Simultaneous interplanetary scintillation and Heliospheric Imager observations of a coronal mass ejection



[1] We describe simultaneous Interplanetary Scintillation (IPS) and STEREO Heliospheric Imager (HI) observations of a coronal mass ejection (CME) on 16 May 2007. Strong CME signatures were present throughout the IPS observation. The IPS raypath lay within the field-of-view of HI-1 on STEREO-A and comparison of the observations shows that the IPS measurements came from a region within a faint CME front observed by HI-1A. This front may represent the merging of two converging CMEs. Plane-of-sky velocity estimates based on time-height plots of the two converging CME structures were 325 kms−1 and 550 kms−1 for the leading and trailing fronts respectively. The plane-of-sky velocities determined from IPS ranged from 420 ± 10 kms−1 to 520 ± 20 kms−1. IPS results reveal the presence of micro-structure within the CME front which may represent interaction between the two separate CME events. This is the first time that it has been possible to interpret IPS observations of small-scale structure within an interplanetary CME in terms of the global structure of the event.

1. Introduction

[2] Interplanetary scintillation (IPS) was first described by Hewish et al. [1964]. When the raypath from a compact radio source passes through the solar wind it encounters regions of varying plasma density, inducing phase variations. As the wave continues to the receiver these phase variations are converted into amplitude variations by interference [e.g., Coles, 1978].
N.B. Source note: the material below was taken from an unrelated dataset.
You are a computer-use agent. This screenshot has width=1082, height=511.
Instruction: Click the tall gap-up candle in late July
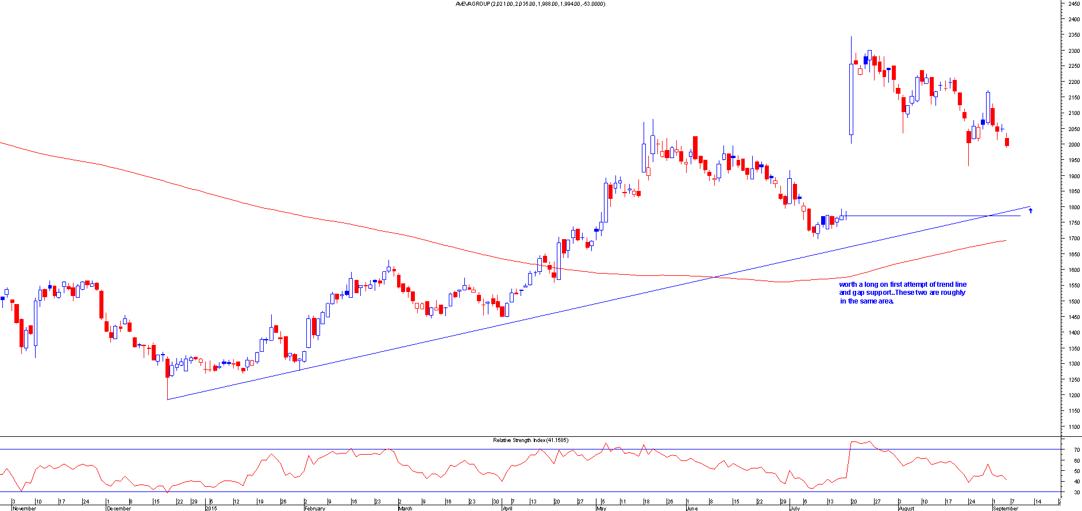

[3] The sensitivity of this technique is heavily weighted towards scattering events that occur around the point of closest approach of the raypath to the Sun (the P-point). Solar wind density falls off approximately as 1/R2 (where R is the distance from the Sun) and as the production of phase scintillations by small-scale density variations in the solar wind is roughly proportional to the square of the local electron density, the amount of scattering produced falls off as 1/R4.

[4] If the radio source is observed with two antennas when the projection into the plane of the sky of the baseline between them is close to parallel to the outflow direction of the solar wind, then amplitude variation patterns received at the two antennas will be significantly correlated. The maximum cross-correlation occurs at a time-lag which depends on the velocity of the solar wind irregularities and the radial component of the plane-of-sky projection of the antenna separation [e.g., Armstrong and Coles, 1972; Breen et al., 1996].
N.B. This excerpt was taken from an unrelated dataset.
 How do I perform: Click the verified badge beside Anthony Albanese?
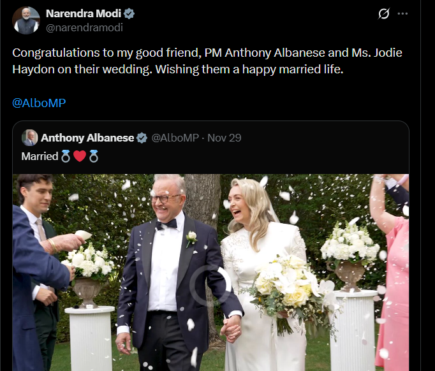(142, 138)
[5] More thorough investigation of the cross-correlation function can yield further solar wind properties, such as the spatial size of the irregularities, the velocities of multiple solar wind streams crossing the raypath, and reveal the presence of transient solar wind features. The presence of a CME in the raypath can be recognised by the appearance of some or all of the following signatures [Canals, 2002; Jones et al., 2007]: (1) a rapid variation (on timescales of hours or less) of the solar wind speed; (2) a negative lobe in the cross-correlation function near zero time-lag, produced by a rotation of the interplanetary magnetic field in the raypath [Klinglesmith, 1997]; (3) a rapid variation (on timescales of hours or less) in the shape of the cross-correlation function; and (4) a rapid variation (increases/decreases) in scintillation signal strength on timescales of hours or less.

[6] These signatures correspond to those used for identifying CMEs in coronagraphic data [Hundhausen et al., 1984] or from in-situ measurements of magnetic field direction.

[7] The Heliospheric Imager on the STEREO-A and B spacecraft consist of two white-light, wide-field refracting telescopic imagers, HI-1 and HI-2, which observe light scattered from the solar wind. The field-of-view of HI-1 on STEREO-A (HI-1A) is centred at 14° from Sun centre, has a 20° angular extent and is shielded from incident sunlight by a series of baffles [e.g., Eyles et al., 2008]. Background scattered light from the F-corona incident on the imagers is removed by image processing procedures [e.g., Harrison et al., 2005, Eyles et al., 2008]. After background subtraction and calibration [e.g., Brown et al., 2008], HI-1 is sensitive to solar wind structure luminosities exceeding 3 × 10−15 solar brightness. This is essential as scattered light from CME structure is frequently around 102 times fainter than the F-corona [e.g., Harrison et al., 2005, 2007]. In this study the regions observed with IPS lay wholly within the field-of-view of HI-1A.

[8] Simultaneous IPS and HI observations of CMEs made when the IPS raypath intersects the HI field-of-view enable direct comparison of results. In white-light observations the intensity of scattered light from a unit volume is proportional to the electron density, but the production of IPS is roughly proportional to the square of the electron density. HI thus provides an overall view of the CME, whilst the point measurement of IPS provides information on a small part of the structure.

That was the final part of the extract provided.